Setelah Adabiah School berdiri, berikutnya berdiri madrasah yang muncul pada kurun waktu yang hamper bersamaan yaitu pada awal Abad ke-20 M. madrasah tersebut antara lain Al Jami’ah Islamiyah di Sungayang Batusangkar yang didirikan Mahmud Yunus pada bulan Maret 1931, Normal Islam (Kuliah Mu’alimin Islamiah) yang didirikan oleh PGAI di Padang yang juga dipimpin oleh Mahmud Yunus. Jadi, Mahmud Yunus memimpin 2 (dua) madrasah dalam waktu yang bersamaan. Bedanya, yang satu tingkat menengah dan yang satu pendidikan tinggi. Kemudian ada Islamic College yang didirikan oleh Persatuan Muslimin Indonesia (Permi) di Padang pada tanggal 1 Mei 1931 dipimpin oleh Mr.

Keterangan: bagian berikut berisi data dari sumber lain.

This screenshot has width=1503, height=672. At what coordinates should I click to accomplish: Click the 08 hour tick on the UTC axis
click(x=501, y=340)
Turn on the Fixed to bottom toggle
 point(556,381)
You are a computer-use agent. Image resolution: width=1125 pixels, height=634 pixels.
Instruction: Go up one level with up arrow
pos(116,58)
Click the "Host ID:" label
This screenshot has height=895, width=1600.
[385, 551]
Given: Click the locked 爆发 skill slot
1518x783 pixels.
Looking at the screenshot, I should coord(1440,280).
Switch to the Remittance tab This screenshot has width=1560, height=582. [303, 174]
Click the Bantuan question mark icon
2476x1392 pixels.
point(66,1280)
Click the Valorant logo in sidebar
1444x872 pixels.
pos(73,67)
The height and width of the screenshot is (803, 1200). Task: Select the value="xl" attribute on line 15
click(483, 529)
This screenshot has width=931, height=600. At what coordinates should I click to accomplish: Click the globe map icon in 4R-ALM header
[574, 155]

Abdul Hakim yang kemudian digantikan Muhtar Yahya pada tahun 1935. Kemudian beberapa madrasah lain berdiri, diantaranya Training College yang didirikan oleh Nasrudin Thaha di Payakumbuh tahun 1934, Kuliah Muballighin/Muballighat didirikan oleh Muhammadiyah di Padang Panjang, Kuliah Muslimat Islamiah didirikan Rgk. Ramah al Yunusiah di Padang pada tanggal 1 Februari 1937, Kuliah Diniah didirikan Syekh Ibrahim Musa di Parabek tahun 1940 dan dipimpin oleh H. Bustami A Gani, Kuliatul Ulum didirikan oleh Thawalib di Padang Panjang dan dipimpin oleh Engku Mudo Abdul Hakim, Modern Islamic College didirikan St. Sulaiman dan kawan-kawan di Bukittinggi.

 

Gerakan pembaharuan Pendidikan Islam di Jawa telah dilakukan oleh beberapa pondok pesantren, seperti Pondok Pesantren Tebuireng di Kabupaten Jombang, Jawa Timur yang didirikan oleh KH. Hasyim As’ari pada tahun 1899 M telah mulai mengajarkan pelajaran membaca dan menulis huruf latin, Bahasa Indonesia, ilmu bumi, sejarah Indonesia dan berhitung. Madrasah Mamba’ul Ulum di Kesultanan Surakarta yang berdiri pada tahun 1905 M, lalu ada Pondok Pesantren Modern Gontor Darussalam di Gontor Kabupaten Ponorogo, Jawa Timur didirikan oleh KH. Imam Zarkasy yang merupakan salah seorang alumni dari Normal Islam (Kuliah Mu’alimin Islamiyah) pimpinan Mahmud Yunus di Padang. Dalam perkembangannya ternyata Pondok pesantren Gontor lebih maju dan popular dari almamaternya, karena sejak tahun 1936 sudah menerapkan sistem Pendidikan Islam modern dengan mengadopsi sistem Pendidikan di Normal Islam. Gontor kini telah menjadi ikon madrasah/pondok pesantren di Indonesia, karena melakukan berbagai Langkah revolusioner dalam Pendidikan Islam, salah satunya adalah menerapkan dua Bahasa asing (Inggris dan Arab) dalam percakapan atau komunikasis sehari-hari dalam kehidupan di pondok pesantren dan telah melahirkan banyak kader bangsa yang memiliki daya intelektualitas tinggi dan berkontribusi bagi bangsa Indonesia. Kekuatan manajemen Gontor ada pada pola kaderisasi, sehingga tidak khawatir terjadi kepunahan generasi. Kapanpun pemimpin Gontor berakhir, Lembaga Pendidikan Islam itu tidak akan terganggu karena kader pengganti sudah disiapkan.

 

Tidak hanya di Sumatera dan Jawa, di Sulawesi Selatan juga terjadi pendirian madrasah dengan dukungan dari para raja yang ada disana kepada para ulama, da’I dan guru-guru agama. Seperti Raja Gowa Imangimangi Daeng Matuju Karaeng Baritonompo Sultan Mohamad Tahir Muhibudin mendirikan madrasah Islamiah bertempat di Jonggawa, Gowa. Madrasah ini dibuka beberapa bulan setelah Sultan M Tahir naik tahta di Gowa pada tahun 1936. Murid-murid yang belahar dimadrasah ini kebanyakan berasal dari Takalar, Jeneponto, dan Gowa. Ketika terjadi perang dunia kedua, madrasah ini terpaksa ditutup.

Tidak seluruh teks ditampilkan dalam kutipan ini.